# EXERCISE INSTRUCTIONS
Beginning with the line where "Where should I click to: Tap" appears, restate each line word for word until the data ends. Pictures do not go in.

★ ★ ★ ★ ★

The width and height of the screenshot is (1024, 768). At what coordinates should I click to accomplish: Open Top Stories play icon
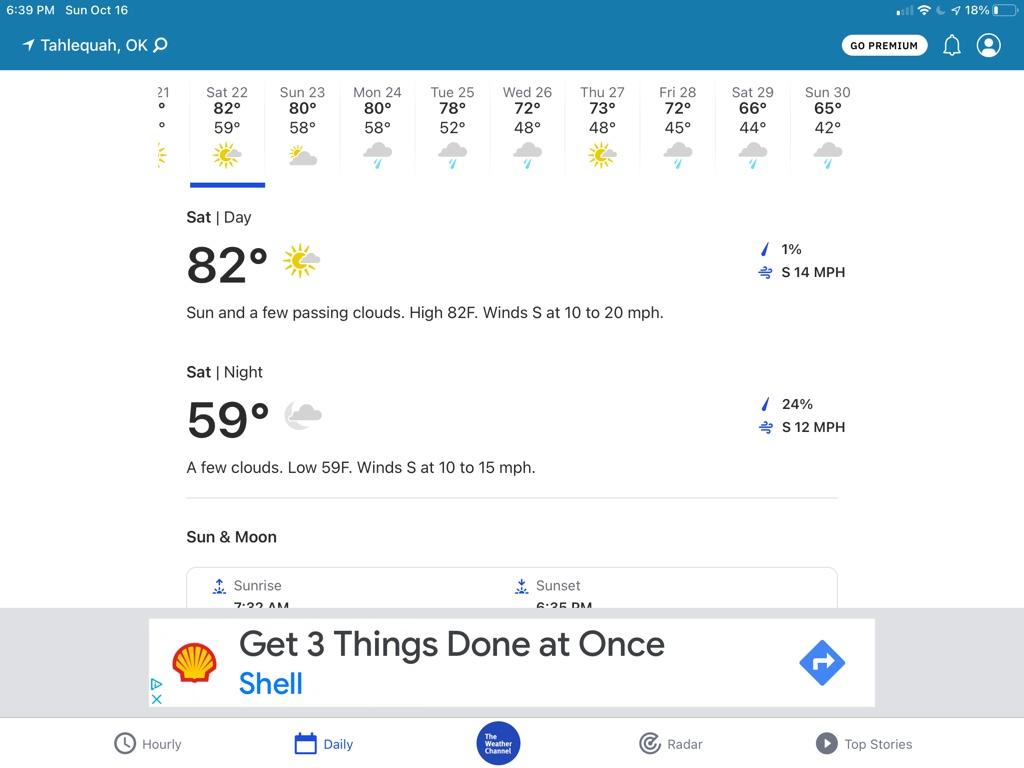pyautogui.click(x=826, y=744)
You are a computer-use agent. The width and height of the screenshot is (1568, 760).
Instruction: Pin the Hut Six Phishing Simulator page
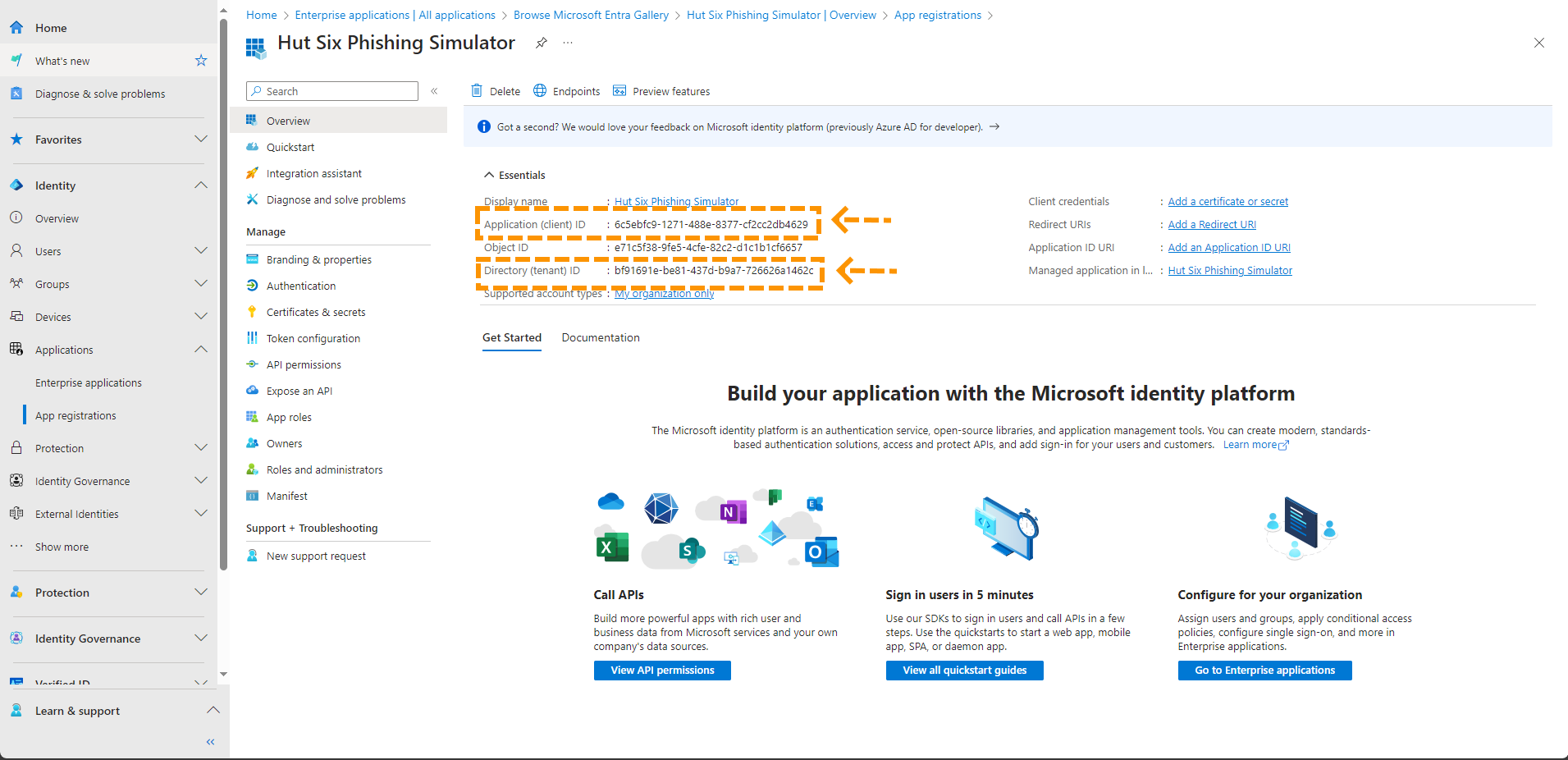coord(542,43)
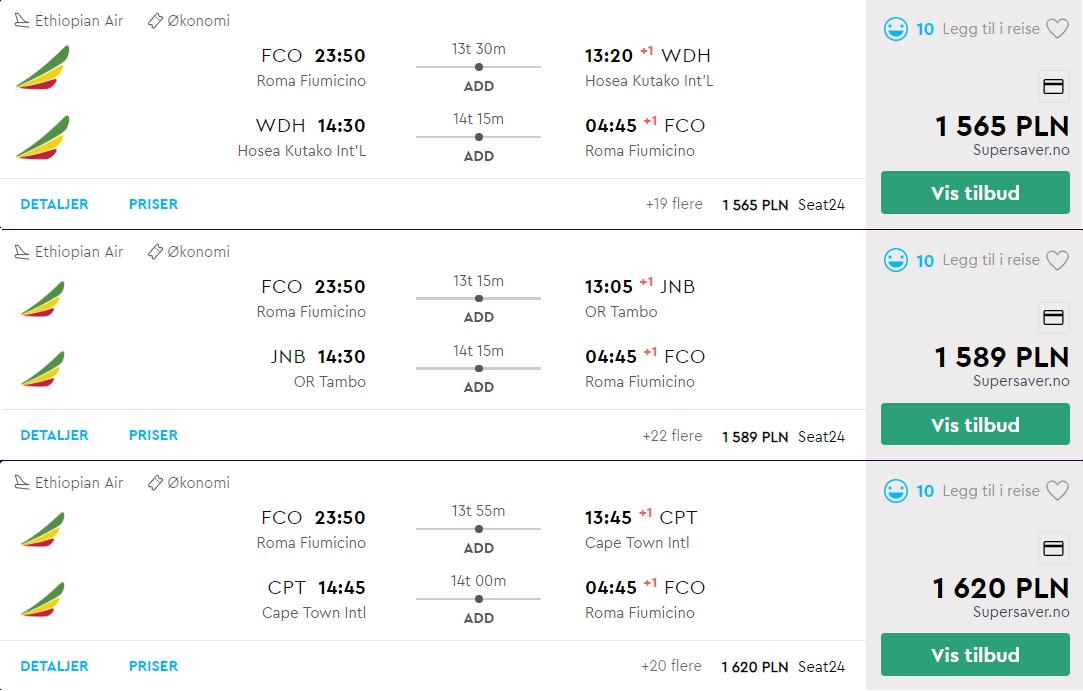Viewport: 1083px width, 691px height.
Task: Click Legg til i reise on JNB flight
Action: (990, 260)
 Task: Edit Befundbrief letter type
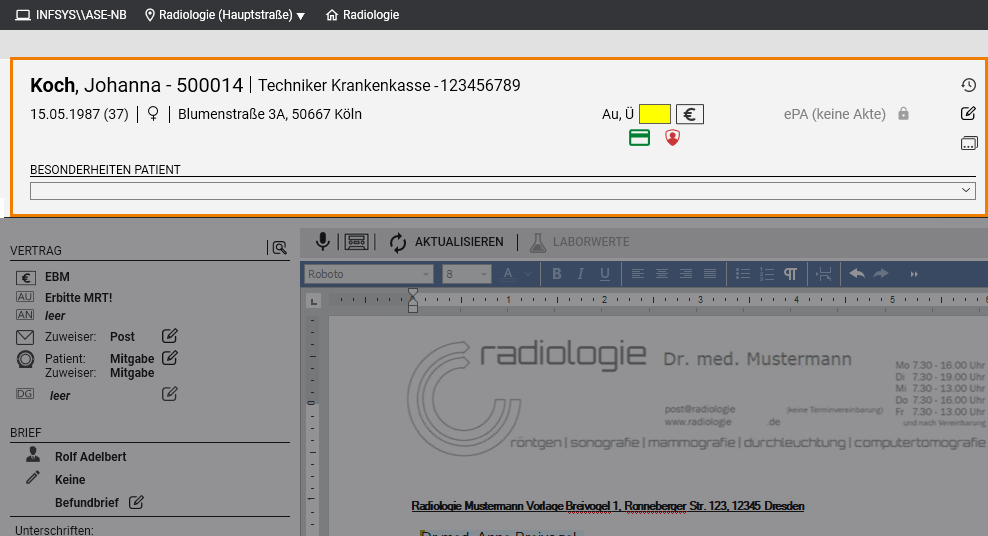pos(136,502)
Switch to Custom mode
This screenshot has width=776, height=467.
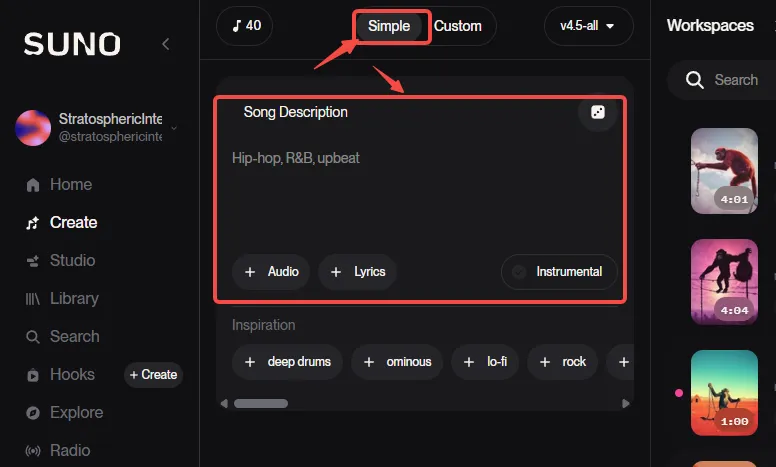click(458, 26)
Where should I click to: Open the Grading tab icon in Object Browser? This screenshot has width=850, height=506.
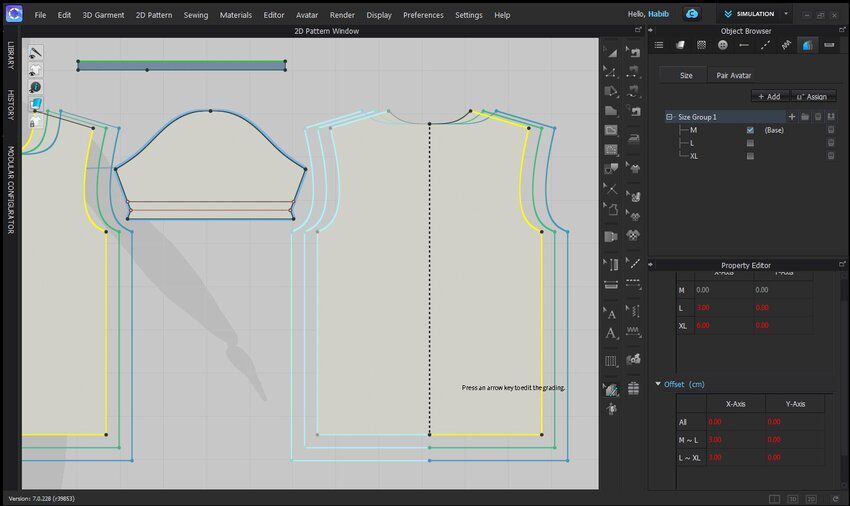808,45

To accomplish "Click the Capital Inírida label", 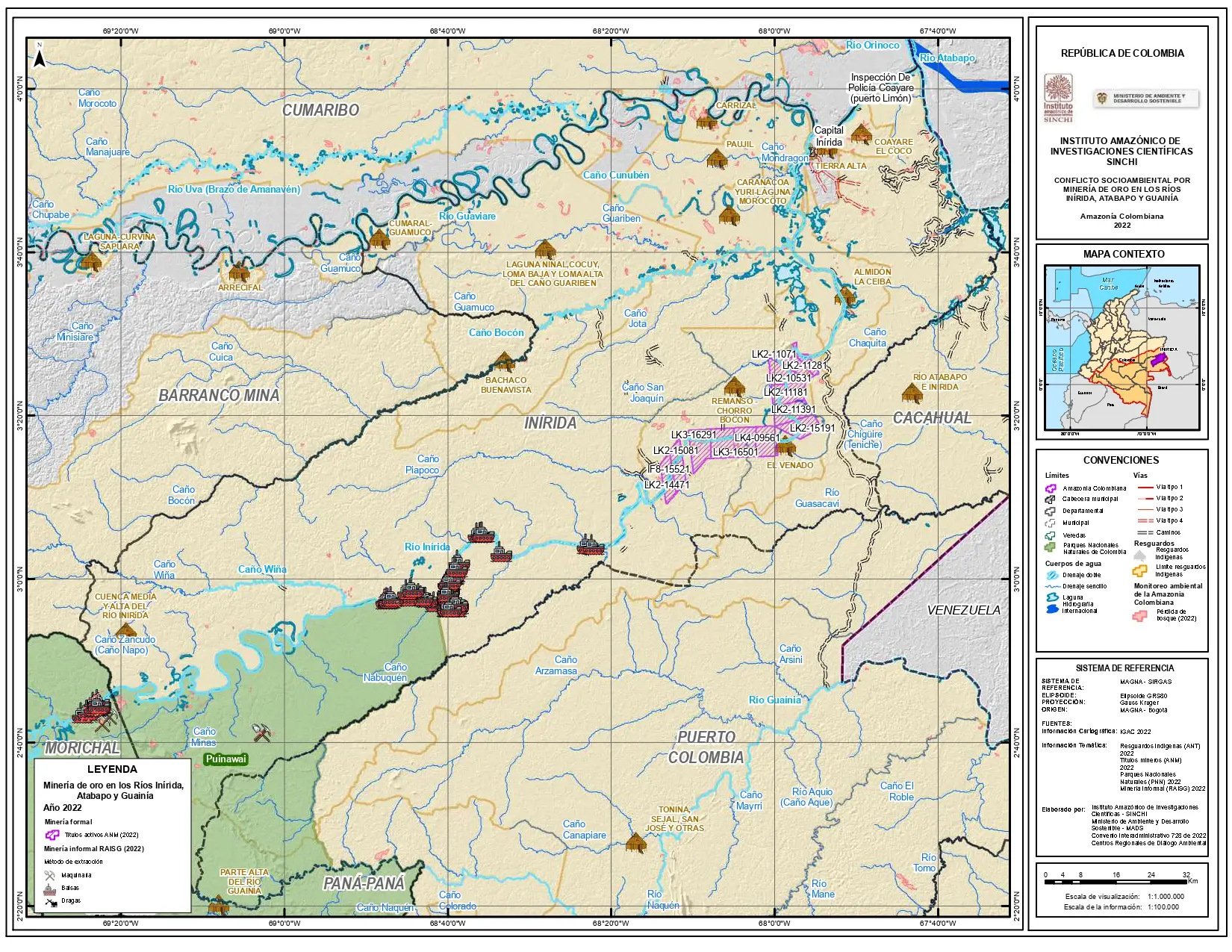I will 829,136.
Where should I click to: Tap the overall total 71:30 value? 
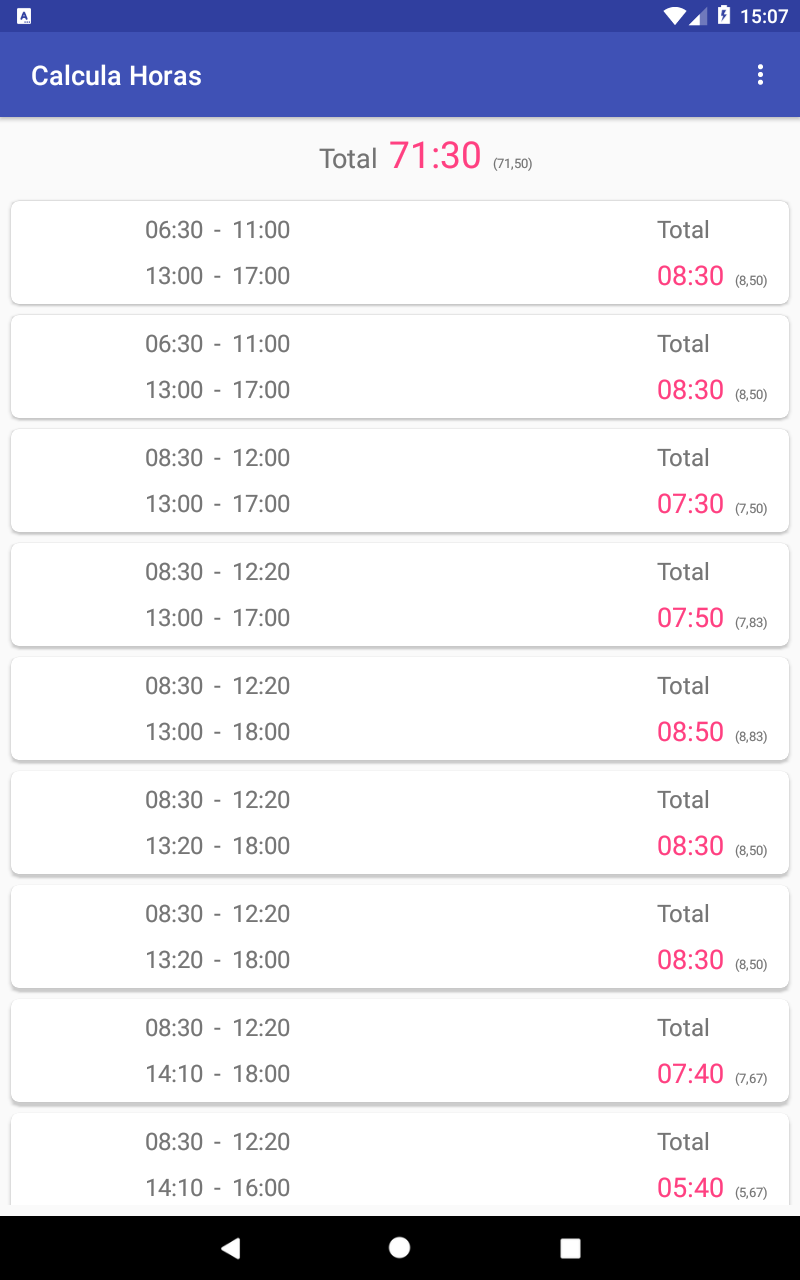coord(435,157)
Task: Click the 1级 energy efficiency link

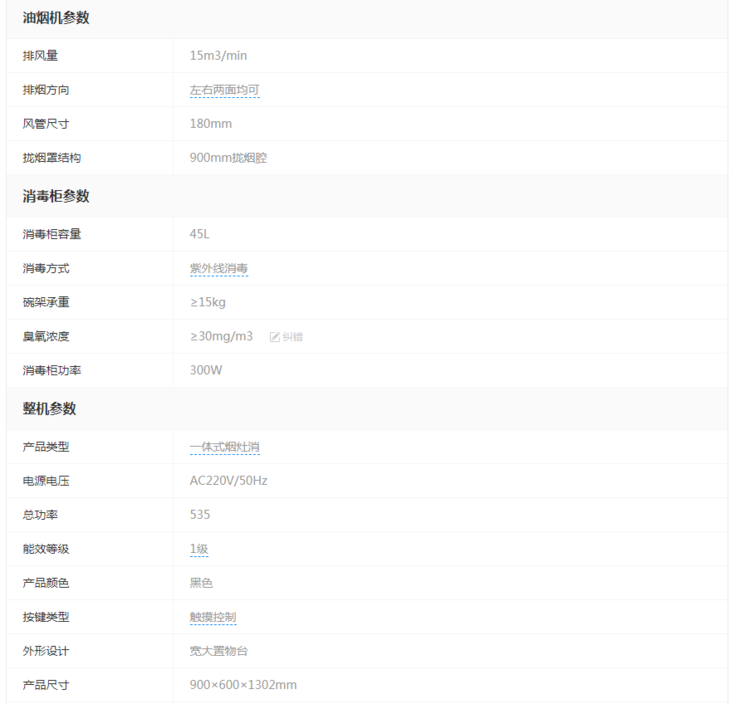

★ ★ ★ ★ ★

# RESPONSE TO THE TASK
Where should I click to: Tap the overall total 71:30 value? 
coord(435,157)
Task: Click the 1级 energy efficiency link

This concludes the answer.